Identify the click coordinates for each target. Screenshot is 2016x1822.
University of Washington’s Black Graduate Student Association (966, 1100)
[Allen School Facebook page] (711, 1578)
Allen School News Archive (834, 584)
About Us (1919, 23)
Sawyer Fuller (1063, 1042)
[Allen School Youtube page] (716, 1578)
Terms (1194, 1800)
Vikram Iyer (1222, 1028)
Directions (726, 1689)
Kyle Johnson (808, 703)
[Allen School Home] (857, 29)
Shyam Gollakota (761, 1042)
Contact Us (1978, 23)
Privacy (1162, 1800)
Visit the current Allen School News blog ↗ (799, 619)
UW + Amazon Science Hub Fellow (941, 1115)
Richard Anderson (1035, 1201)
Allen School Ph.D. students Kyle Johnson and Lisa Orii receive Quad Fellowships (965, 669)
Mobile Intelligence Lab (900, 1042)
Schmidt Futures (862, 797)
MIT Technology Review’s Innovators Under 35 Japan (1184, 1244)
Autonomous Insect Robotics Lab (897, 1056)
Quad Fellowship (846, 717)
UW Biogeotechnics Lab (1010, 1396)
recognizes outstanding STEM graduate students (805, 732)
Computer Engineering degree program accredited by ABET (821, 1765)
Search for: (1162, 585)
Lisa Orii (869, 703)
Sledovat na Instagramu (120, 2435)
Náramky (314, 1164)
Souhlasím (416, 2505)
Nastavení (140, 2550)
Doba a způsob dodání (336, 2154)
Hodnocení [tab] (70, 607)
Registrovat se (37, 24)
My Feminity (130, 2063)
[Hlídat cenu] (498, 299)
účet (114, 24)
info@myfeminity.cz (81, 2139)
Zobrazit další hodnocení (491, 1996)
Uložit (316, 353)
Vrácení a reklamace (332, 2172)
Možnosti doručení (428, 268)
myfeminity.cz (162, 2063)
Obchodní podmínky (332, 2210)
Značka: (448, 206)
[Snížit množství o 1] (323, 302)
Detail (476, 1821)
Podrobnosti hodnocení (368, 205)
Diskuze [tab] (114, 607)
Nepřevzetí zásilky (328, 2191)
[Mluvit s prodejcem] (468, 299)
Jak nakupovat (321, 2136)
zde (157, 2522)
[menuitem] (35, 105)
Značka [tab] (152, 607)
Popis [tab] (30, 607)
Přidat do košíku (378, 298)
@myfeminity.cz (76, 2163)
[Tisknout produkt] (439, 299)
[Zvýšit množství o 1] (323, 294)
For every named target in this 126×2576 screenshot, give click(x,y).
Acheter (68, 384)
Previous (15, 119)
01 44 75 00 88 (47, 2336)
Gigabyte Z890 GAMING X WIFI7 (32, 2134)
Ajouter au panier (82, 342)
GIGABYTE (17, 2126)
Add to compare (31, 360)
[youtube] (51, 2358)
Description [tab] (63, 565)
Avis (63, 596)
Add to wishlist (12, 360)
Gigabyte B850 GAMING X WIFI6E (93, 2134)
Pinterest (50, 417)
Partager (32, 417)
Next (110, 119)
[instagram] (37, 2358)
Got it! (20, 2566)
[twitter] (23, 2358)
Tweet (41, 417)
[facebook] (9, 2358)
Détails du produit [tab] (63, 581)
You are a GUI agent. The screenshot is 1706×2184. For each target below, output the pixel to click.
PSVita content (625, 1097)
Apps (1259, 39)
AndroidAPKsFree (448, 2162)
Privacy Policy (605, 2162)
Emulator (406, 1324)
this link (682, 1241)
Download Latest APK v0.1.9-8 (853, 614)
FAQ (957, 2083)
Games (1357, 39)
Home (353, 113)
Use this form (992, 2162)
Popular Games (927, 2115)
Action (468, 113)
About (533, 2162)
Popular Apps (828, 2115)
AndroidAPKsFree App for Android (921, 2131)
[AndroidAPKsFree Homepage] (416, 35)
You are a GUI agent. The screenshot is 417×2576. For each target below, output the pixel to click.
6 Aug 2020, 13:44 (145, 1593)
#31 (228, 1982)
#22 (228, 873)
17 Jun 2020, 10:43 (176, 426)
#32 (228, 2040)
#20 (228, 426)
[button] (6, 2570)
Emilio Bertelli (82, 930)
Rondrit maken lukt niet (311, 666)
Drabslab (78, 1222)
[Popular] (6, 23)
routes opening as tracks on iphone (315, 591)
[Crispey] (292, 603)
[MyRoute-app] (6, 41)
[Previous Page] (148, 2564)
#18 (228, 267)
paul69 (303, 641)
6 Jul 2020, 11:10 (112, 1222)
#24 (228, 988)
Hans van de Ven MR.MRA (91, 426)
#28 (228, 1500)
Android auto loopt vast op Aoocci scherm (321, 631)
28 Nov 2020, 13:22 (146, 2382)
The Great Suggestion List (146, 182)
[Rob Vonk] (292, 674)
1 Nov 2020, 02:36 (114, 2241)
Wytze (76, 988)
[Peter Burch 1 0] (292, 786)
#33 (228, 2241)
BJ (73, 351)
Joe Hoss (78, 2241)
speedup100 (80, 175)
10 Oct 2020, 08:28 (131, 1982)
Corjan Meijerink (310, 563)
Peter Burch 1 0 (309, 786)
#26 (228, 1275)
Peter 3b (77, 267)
──────────────────────────────
* _What the task asks_
Output the lines above between the one holding "Značka [tab] (152, 607)" and the one holding "01 44 75 00 88 (47, 2336)", inclusive, with nothing before or after them.

* _Task response_
Značka [tab] (152, 607)
Popis [tab] (30, 607)
Přidat do košíku (378, 298)
@myfeminity.cz (76, 2163)
[Tisknout produkt] (439, 299)
[Zvýšit množství o 1] (323, 294)
For every named target in this 126×2576 screenshot, give click(x,y).
Acheter (68, 384)
Previous (15, 119)
01 44 75 00 88 (47, 2336)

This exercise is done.